# gmail drive



## scng (Feb 13, 2005)

is there any way to "mount" a gmail a/c as a volume in os x?
thanks


----------



## Randman (Feb 13, 2005)

Gmail isn't a volume. What are you trying to accomplish? If you want quick access, you could use POP for it. Though I find it just as quick as much easier simply to forward a copy to my Mail.app.


----------



## Browni (Feb 13, 2005)

What he is properly talking about is using gmail as a network drive as you can do in XP with Gmail Drive (i think thats what it is called) As far as I know thats not possible.


----------



## Mephisto (Feb 13, 2005)

Browni beat me to it. I was going to use the GMailFS example from Linux though.  (Where you mount gmail as a logical mount.)  I do not know of anything to do this on the Mac. 

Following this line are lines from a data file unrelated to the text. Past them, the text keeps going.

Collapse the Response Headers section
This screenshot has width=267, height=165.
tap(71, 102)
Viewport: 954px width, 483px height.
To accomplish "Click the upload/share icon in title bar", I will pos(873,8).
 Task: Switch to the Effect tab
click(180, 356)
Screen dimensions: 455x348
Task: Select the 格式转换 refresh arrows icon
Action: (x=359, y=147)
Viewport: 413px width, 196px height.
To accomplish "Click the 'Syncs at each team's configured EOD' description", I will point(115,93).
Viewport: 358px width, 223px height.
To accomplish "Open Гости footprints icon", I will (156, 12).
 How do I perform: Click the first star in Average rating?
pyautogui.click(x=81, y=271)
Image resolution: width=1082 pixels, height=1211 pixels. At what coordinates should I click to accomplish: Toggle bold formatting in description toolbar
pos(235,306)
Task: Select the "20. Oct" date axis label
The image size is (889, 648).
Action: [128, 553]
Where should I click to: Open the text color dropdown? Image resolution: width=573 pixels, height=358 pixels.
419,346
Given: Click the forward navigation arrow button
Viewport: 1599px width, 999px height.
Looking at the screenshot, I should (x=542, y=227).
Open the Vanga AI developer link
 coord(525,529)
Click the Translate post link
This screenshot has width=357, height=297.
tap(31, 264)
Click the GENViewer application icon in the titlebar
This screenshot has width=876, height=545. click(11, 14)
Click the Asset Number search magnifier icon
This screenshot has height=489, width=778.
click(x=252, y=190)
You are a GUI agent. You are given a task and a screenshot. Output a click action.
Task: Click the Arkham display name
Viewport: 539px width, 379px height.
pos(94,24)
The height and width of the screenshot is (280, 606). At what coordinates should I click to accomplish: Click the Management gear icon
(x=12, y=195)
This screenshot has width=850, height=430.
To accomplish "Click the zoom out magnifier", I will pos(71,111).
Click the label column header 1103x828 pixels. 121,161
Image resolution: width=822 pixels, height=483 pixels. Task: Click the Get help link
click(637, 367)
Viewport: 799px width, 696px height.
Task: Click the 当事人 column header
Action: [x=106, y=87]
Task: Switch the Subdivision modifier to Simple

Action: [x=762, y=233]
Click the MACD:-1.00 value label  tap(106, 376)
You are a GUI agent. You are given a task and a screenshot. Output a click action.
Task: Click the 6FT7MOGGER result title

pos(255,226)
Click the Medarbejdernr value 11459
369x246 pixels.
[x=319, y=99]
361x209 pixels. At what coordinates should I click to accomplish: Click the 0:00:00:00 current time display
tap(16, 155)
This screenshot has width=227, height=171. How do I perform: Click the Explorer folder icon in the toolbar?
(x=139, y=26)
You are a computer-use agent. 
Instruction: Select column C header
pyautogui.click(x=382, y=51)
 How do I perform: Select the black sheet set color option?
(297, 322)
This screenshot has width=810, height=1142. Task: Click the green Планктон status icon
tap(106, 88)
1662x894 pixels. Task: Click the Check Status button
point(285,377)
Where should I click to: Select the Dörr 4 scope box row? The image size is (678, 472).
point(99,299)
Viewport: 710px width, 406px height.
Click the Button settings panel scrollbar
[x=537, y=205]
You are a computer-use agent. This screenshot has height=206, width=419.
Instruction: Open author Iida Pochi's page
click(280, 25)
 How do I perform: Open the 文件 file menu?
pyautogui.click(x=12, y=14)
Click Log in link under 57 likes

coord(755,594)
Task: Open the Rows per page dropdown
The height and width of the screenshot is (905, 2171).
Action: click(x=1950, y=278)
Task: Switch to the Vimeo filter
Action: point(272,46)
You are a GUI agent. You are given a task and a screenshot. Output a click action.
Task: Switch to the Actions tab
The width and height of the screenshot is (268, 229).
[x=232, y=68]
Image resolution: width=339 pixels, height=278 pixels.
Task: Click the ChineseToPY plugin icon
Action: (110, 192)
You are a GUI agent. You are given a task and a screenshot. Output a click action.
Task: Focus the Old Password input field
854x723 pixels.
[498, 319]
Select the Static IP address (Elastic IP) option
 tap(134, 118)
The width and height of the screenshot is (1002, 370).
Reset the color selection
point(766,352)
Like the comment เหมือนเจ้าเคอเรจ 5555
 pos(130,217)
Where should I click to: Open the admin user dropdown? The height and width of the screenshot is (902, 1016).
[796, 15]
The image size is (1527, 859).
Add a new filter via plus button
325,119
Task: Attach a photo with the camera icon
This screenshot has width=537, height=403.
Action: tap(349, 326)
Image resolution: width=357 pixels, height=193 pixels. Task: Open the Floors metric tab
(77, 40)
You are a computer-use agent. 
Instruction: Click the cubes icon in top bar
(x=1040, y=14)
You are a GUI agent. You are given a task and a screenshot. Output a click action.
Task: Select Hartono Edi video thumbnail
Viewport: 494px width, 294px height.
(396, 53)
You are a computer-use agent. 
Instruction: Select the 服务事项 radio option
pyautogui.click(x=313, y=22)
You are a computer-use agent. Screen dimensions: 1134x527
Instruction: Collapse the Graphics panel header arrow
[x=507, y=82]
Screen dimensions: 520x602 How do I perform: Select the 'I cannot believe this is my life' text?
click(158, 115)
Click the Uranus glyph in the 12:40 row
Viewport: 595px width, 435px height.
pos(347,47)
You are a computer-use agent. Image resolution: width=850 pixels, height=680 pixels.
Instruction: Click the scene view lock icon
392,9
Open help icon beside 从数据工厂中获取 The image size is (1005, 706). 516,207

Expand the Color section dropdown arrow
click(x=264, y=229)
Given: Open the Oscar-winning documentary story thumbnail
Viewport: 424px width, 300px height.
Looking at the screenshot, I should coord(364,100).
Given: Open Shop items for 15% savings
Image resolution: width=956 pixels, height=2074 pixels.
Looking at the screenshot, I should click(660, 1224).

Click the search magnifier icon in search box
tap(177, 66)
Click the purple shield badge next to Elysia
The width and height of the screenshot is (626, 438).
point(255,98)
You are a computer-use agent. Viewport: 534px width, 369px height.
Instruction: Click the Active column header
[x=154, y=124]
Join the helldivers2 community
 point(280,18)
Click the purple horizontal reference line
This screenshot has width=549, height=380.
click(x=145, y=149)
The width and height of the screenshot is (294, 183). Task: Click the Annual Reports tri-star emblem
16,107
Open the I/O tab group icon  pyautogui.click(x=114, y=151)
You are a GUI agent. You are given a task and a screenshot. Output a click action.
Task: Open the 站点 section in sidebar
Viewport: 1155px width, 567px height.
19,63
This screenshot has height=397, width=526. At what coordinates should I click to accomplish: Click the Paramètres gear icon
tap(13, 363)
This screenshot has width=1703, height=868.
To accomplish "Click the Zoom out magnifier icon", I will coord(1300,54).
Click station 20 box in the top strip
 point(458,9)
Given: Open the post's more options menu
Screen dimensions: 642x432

http://richard.jones.name/google-hacks/gmail-filesystem/gmail-filesystem.html


----------



## MBHockey (Feb 13, 2005)

I use the script at the bottom of this thread to imitate gmail drive.  If you are accustomed to leaving Mail.app open, simply edit the script to not quit Mail.app upon completing, and the entire process is completely transparent.  All the instructions are included:

http://forums.macosxhints.com/showthread.php?t=31163&highlight=gmail+drive


----------